∞13∞

2.2K 120 292
                                    

- Je te raccompagne, c'est même pas négociable, wech !

Ok, j'ai bu plus que de raisons. Ok, je fais pas deux pas sans menacer de me péter la gueule. Ok, y a pas encore de métro à cette heure-ci, et j'ai 4 bornes à pied à faire. On peut partir sur le double, vu ma démarche.

- J'veux pas t'emmerder, Ken...

- Dis pas nimp' ça fait plaisir de le faire.

- On va voir si tu tiens le même discours dans deux minutes.

Il me fait signe de m'y mettre, avant de changer d'avis et me laisser me débrouiller. Alors je me mets en marche, en évitant une bouche d'égout qui veut me gober toute crue.

- Putain, mais il t'a mis quoi dans ton verre, le Sneaz ?

- Je vois absolument pas pourquoi tu dis ça, je boude en croisant les bras sur la poitrine.

Il lève les yeux au ciel, agacé par mon côté collégienne bourrée, qui titube outrageusement avec juste deux shots de Soho dans le caisson.

- T'as passé une bonne soirée, je demande à Ken.

- Oui, pourquoi ?

- Non, j'ai eu l'impression que tu tirais la gueule.

- Trop ap', détrompe-toi, la soirée était... parfaite...

Je cherche pas plus loin. Il m'a donné l'impression de s'être un peu fait chier. Alors que moi, je me suis grave amusée. Grâce à ses narvalos de potes ! Celui qui m'a fait le plus délirer, c'est Mekra. Sous ses faux airs de durs à cuire à matter les gens avec ses yeux noirs plissés, se cache un mec super drôle. Il a pas toujours la vanne très fine, mais j'ai ri aux éclats en l'écoutant déblatérer âneries sur âneries. Et j'en suis venue à oublier beaucoup de choses pendant tout ce temps.

Et plus d'une fois, j'ai remarqué que les rares fois où Ken n'était pas collé à moi, il était le plus souvent occupé à m'observer. La première fois j'ai cru que j'avais de la crème fouettée plein la gueule, ou un truc du genre. Mais après un rapide « visual checking » aux toilettes, j'ai compris que c'est juste moi qu'il devait regarder. Flippant, le type un peu.

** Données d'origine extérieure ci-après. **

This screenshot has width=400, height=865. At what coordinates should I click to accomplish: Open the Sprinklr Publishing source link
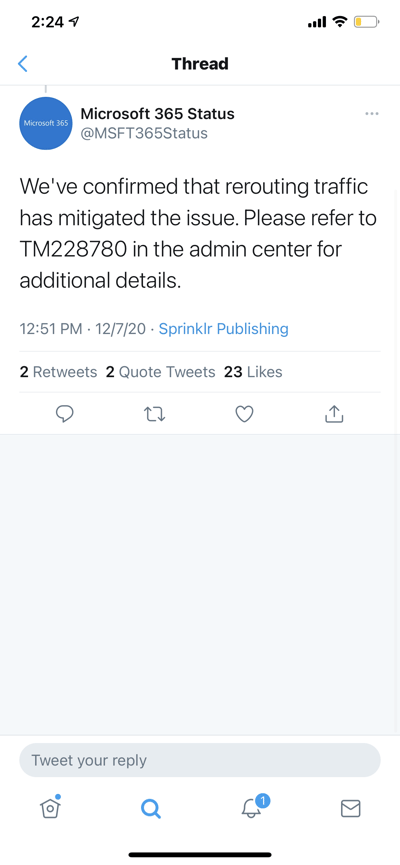(223, 329)
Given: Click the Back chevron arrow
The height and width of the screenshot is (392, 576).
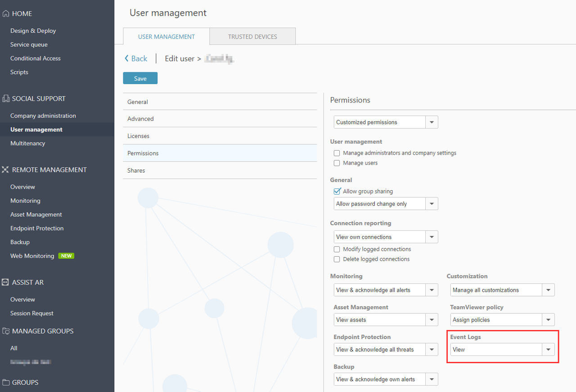Looking at the screenshot, I should [x=126, y=58].
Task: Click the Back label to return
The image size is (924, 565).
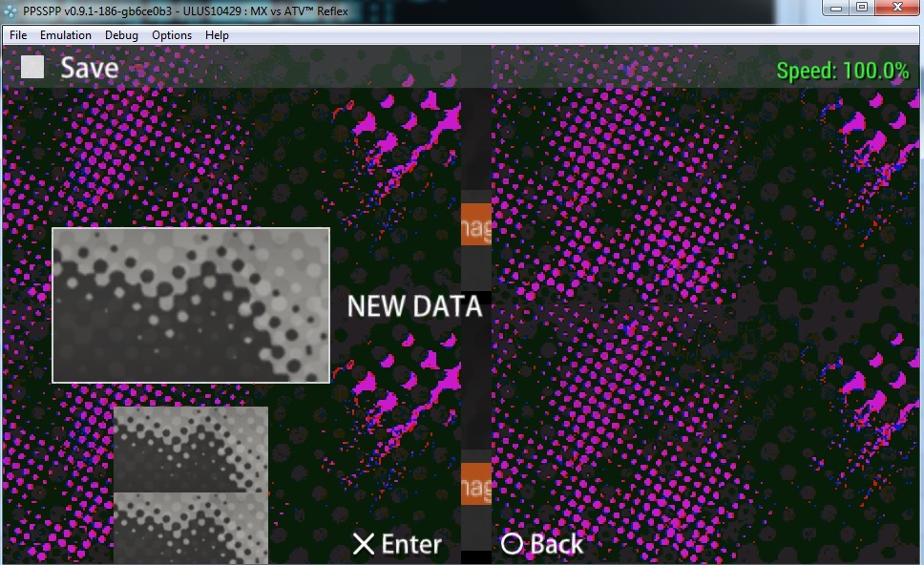Action: pos(541,544)
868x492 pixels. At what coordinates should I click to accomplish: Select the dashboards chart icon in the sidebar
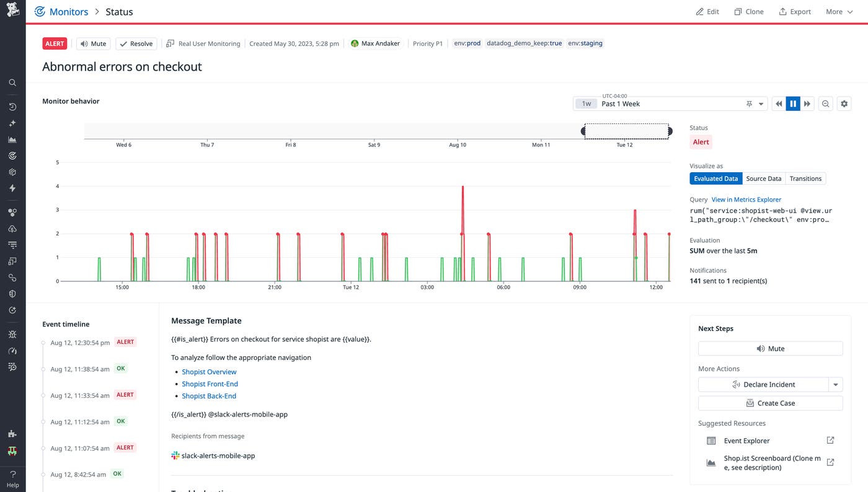pyautogui.click(x=12, y=139)
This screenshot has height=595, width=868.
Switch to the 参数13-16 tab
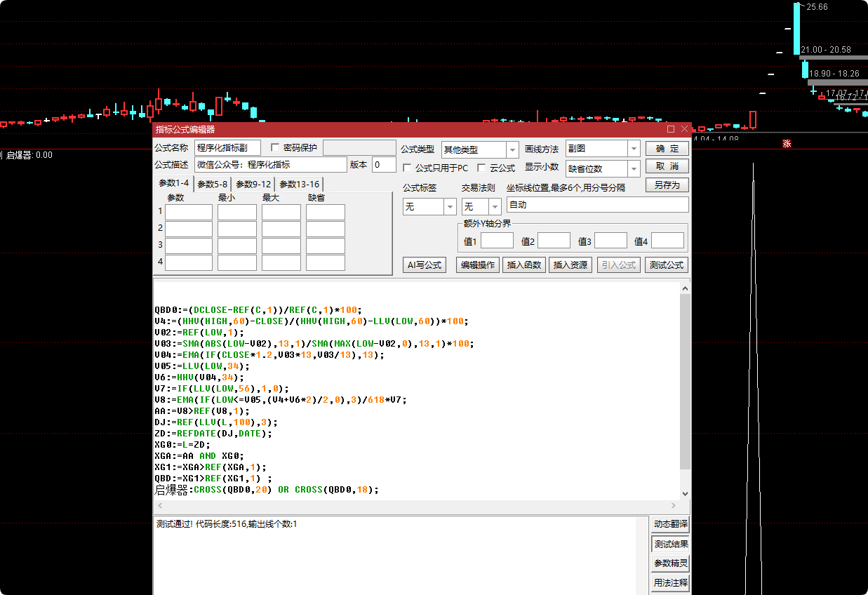(299, 184)
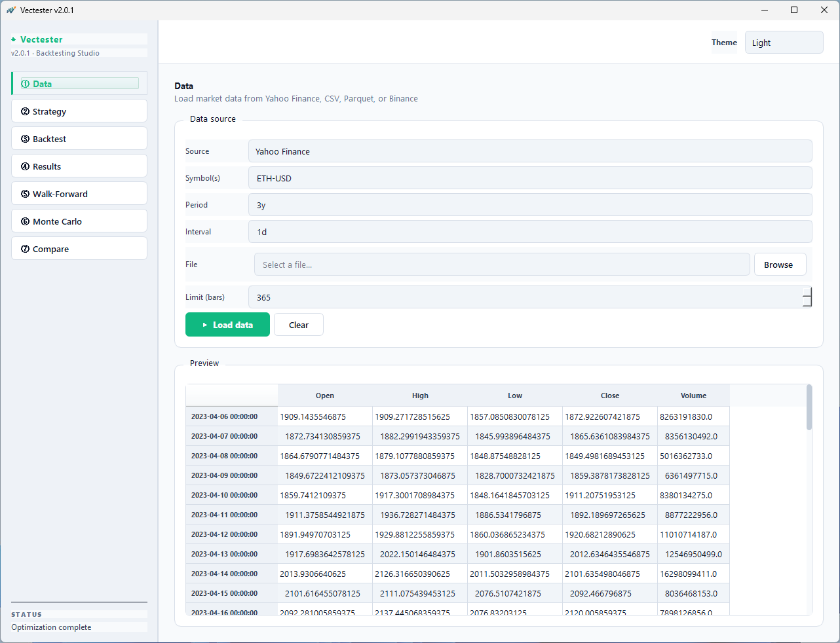Open the Period dropdown set to 3y

click(x=531, y=204)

Un vrai psychopathe, on y revient. Et il a tenu absolument à me ramener jusque chez moi.

Et si...

Non, je déconne.

Je suis bourrée moi, en effet, et j'arrête pas non plus de raconter des conneries.

Juju ! Concentration et silence absolu.

---

- Pff, j'y croyais plus, je râle en arrivant dans ma rue.

- Moi non plus je dois t'avouer. Je te préviens de suite, la prochaine soirée où tu sais que tu rentres à pied, je te mettrais au Coca, d'office.

- Rabat Joie, le Samaras, dis-donc.

- Jeune fille impertinente, il réplique en me rattrapant in extremis avant de me prendre en pleine gueule le réverbère devant mon entrée.

- Que de la gueule, je continue. Franchement, je m'attendais à mieux venant de toi !

- Mais oui c'est ça...

- C'est tout ce que t'as dans le bide ?

Je vais pour l'enchainer, parce que je suis lancée, et que je vais pas le laisser s'en tirer comme ça, avec une remarque aussi moisie qu'un « c'est ça » sans âme, mais il en décide autrement.